An experimental redesign (and implementation) of the iRODS GenQuery parser.
This project exists as a means for allowing the iRODS community to test the implementation and provide feedback so that the iRODS Consortium can produce a GenQuery parser that is easy to understand, maintain, and enhance all while providing a syntax that mirrors standard SQL as much as possible.

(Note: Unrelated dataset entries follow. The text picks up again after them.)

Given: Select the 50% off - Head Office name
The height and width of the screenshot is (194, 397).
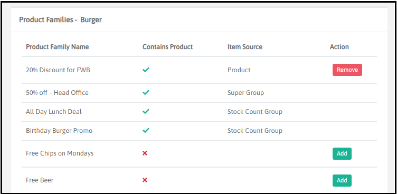Looking at the screenshot, I should coord(57,93).
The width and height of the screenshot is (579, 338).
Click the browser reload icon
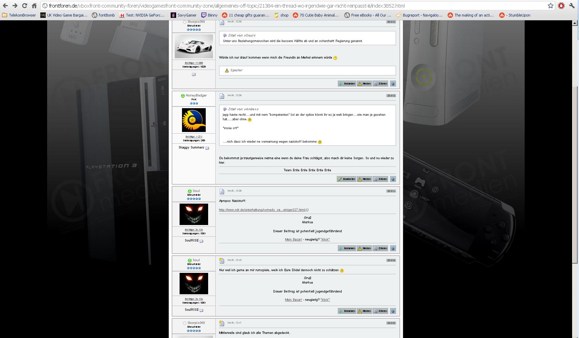tap(24, 6)
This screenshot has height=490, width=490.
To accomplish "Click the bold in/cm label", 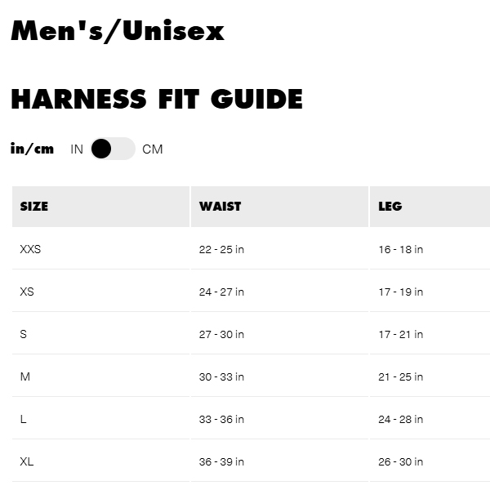I will [x=32, y=149].
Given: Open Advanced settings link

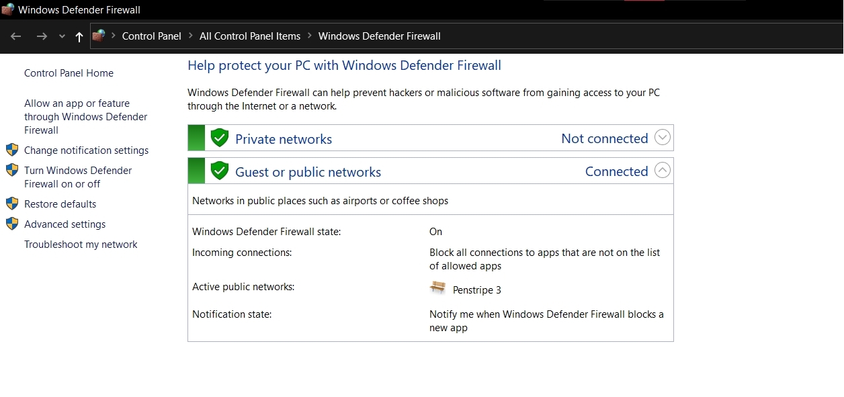Looking at the screenshot, I should coord(65,224).
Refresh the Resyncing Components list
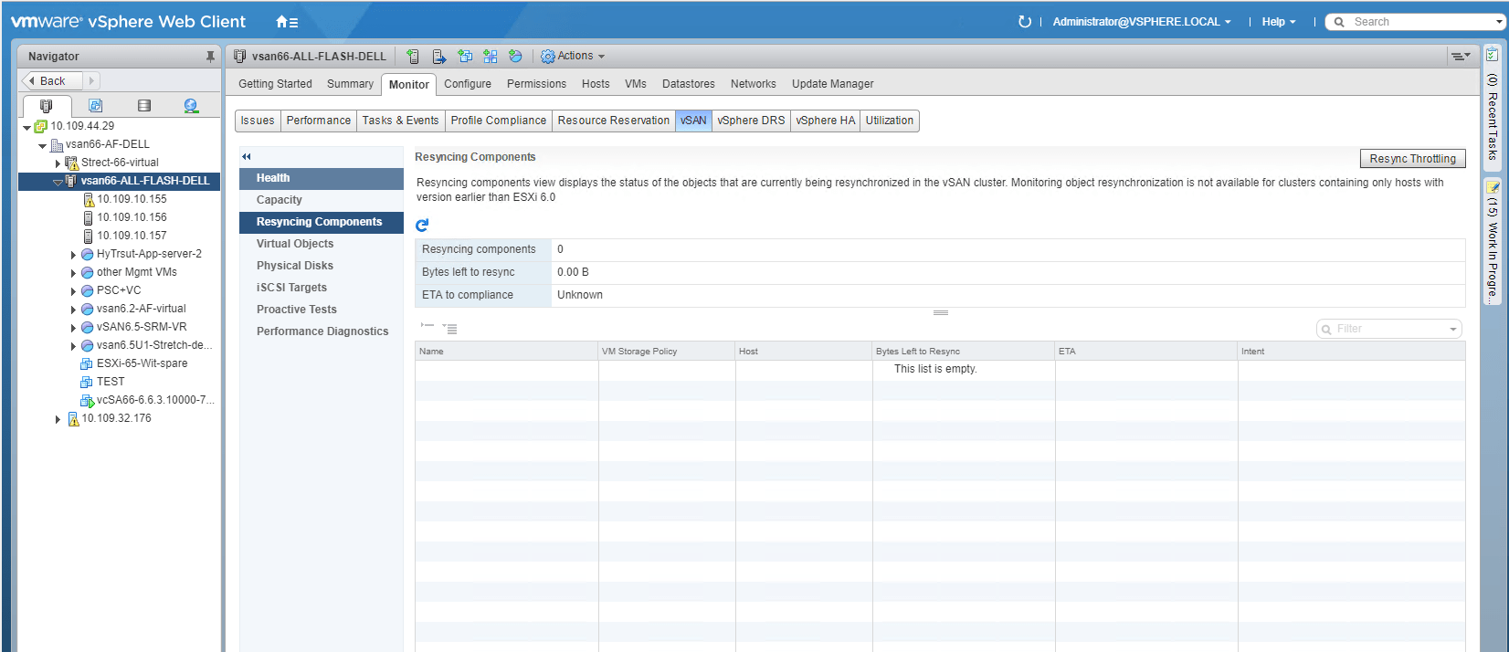The width and height of the screenshot is (1509, 652). tap(422, 226)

Once stable, the code will be merged into the iRODS server making it available with future releases of iRODS.
GitHub Repository
https://github.com/irods/irods_api_plugin_genquery2
The repository contains all source code for generating a package containing the following ...
- An API Plugin
- A Rule Engine Plugin
- An iCommand
Everything discussed in this talk can be found in the repository.
General Features
- Enforces the iRODS permission model
- Logical AND, OR, and NOT
- Grouping via parentheses
- SQL CAST
- SQL GROUP BY
- SQL aggregate functions (e.g. count, sum, avg, etc)

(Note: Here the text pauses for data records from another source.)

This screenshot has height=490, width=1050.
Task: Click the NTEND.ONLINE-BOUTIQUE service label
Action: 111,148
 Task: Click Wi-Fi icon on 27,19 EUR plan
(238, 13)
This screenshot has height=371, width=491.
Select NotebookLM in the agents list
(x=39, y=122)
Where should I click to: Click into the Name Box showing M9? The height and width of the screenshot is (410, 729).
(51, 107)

- Per-column sorting via ORDER BY [ASC|DESC]
- SQL FETCH FIRST N ROWS ONLY (LIMIT offered as an alias)
- Metadata queries involving different iRODS entities (i.e. data objects, collections, users, and resources)
- Operators: =, !=, <, <=, >, >=, LIKE, BETWEEN, IS [NOT] NULL
- SQL keywords are case-insensitive
- Federation is supported
Components and Examples - API Plugin
Wraps the parser and makes it available to all clients.
Interface Details
- API Number
- 1000001 (may change in the future)
- Input Parameters
- query_string - The GenQuery2 string.
- zone - The name of the zone to execute the query in.
- sql_only - An integer instructing the plugin to return the generated SQL.
- Output
- On success, returns a JSON string representing the resultset
- On failure, returns an iRODS error code
Defaults to returning a max of 16 rows if the client does not specify the number of rows to return.
Components and Examples - Rule Engine Plugin
Makes GenQuery2 available to the iRODS Rule Language and other rule engine plugins.
The use of a rule engine plugin is temporary, but required for 4.3.0. This requirement will be lifted following the release of iRODS 4.3.1.
The rule engine plugin includes the following rules ...
-
genquery2_execute(*handle, *query_string)
-
genquery2_next_row(*handle)
-
genquery2_column(*handle, *index, *value)
-
genquery2_destroy(*handle)
Components and Examples - Rule Engine Plugins Example
genquery2_test_rule()
{
# Execute a query. The results are stored in the Rule Engine Plugin.
genquery2_execute(*handle, "select COLL_NAME, DATA_NAME order by DATA_NAME desc limit 1");
# Iterate over the resutls.
while (errorcode(genquery2_next_row(*handle)) == 0) {
genquery2_column(*handle, '0', *coll_name); # Copy the COLL_NAME into *coll_name.
genquery2_column(*handle, '1', *data_name); # Copy the DATA_NAME into *data_name.
writeLine("stdout", "logical path => [*coll_name/*data_name]");
}
# Free any resources used. This is handled for you when the agent is shut down as well.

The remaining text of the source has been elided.